Les Souffrances du jeune Werther de Gœthe ont été publiées dans leur deuxième et définitive version en 1782. D'où cette alternance de tendresse émotionnelle et de violence déchaînée, et la présence de cette angoisse latente qui apparaît dès les premières répliques de Glauce. La musique a des tournures mozartiennes qui se développent en récits à la Bellini, déjà . Le grand air d'entrée de Medea n'a-t-il pas aussi des allures du Ah Perfido ! de Beethoven qui le précède d'un an ?
Période de mutation en tous domaines, qui explique sans doute pourquoi le rôle-titre est si prépondérant, écrasant, avec aussi des attentions pour d'autres personnages assez secondaires, comme la suivante Néris dotée d'un air de superbe facture. Et puis, il y a cet étonnant solo de basson, somptueux, unique en son genre, qui annonce à sa manière le solo de hautbois de la Damnation de Faust ou celui de cor anglais de Tristan. Partition étrange, passionnante, attachante, mais peu représentée en raison de la difficulté du rôle-titre.

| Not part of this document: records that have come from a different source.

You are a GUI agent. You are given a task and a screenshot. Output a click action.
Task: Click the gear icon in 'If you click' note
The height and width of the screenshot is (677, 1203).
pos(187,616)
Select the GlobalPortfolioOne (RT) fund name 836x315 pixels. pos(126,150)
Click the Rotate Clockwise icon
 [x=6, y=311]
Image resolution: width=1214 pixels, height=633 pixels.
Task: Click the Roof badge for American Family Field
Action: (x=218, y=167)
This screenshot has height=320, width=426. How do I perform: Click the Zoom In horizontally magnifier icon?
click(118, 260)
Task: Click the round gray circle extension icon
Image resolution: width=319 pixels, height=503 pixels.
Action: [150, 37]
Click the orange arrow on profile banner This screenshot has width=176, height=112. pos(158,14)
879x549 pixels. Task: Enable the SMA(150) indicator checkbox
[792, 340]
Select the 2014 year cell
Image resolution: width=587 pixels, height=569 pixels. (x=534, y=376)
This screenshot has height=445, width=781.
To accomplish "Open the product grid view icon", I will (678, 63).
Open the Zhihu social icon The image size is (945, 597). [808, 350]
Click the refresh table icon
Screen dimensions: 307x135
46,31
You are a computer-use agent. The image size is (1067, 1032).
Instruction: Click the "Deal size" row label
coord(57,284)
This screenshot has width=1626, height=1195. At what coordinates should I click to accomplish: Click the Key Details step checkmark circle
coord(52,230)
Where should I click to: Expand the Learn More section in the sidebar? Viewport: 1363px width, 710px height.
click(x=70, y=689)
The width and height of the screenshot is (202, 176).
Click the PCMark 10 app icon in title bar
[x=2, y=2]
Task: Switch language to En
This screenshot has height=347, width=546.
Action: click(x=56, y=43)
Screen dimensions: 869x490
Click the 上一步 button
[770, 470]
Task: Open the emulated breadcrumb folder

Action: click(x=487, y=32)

On sait que Maria Callas l'avait remise à l'honneur au début des années 1950. Shirley Verrett en fut l'interprète au Palais Garnier pendant l'ère Bogiankino dans une mise en scène de Liliana Cavani et nous avons tous le souvenir de Leonie Rysanek au Théâtre antique d'Arles, lorsque Bernard Lefort dirigeait Aix-en-Provence et avait décentralisé le festival. Il faut donc une personnalité de toute première grandeur pour s'attaquer à ce personnage si redoutable dramatiquement et vocalement.
Anna Caterina Antonacci n'a rien à craindre de ses illustres aînées. Elle a tout : la beauté physique et vocale, la théâtralité, l'intelligence et l'impact scénique. Voix somptueuse, impressionnante de qualité, de matière, de puissance, sur toute la tessiture, musicale à chaque seconde, expressive, jamais vulgaire ni forcée. Une splendeur qui ne fera que briller davantage encore à l‘avenir puisqu'il s'agissait d'une prise de rôle.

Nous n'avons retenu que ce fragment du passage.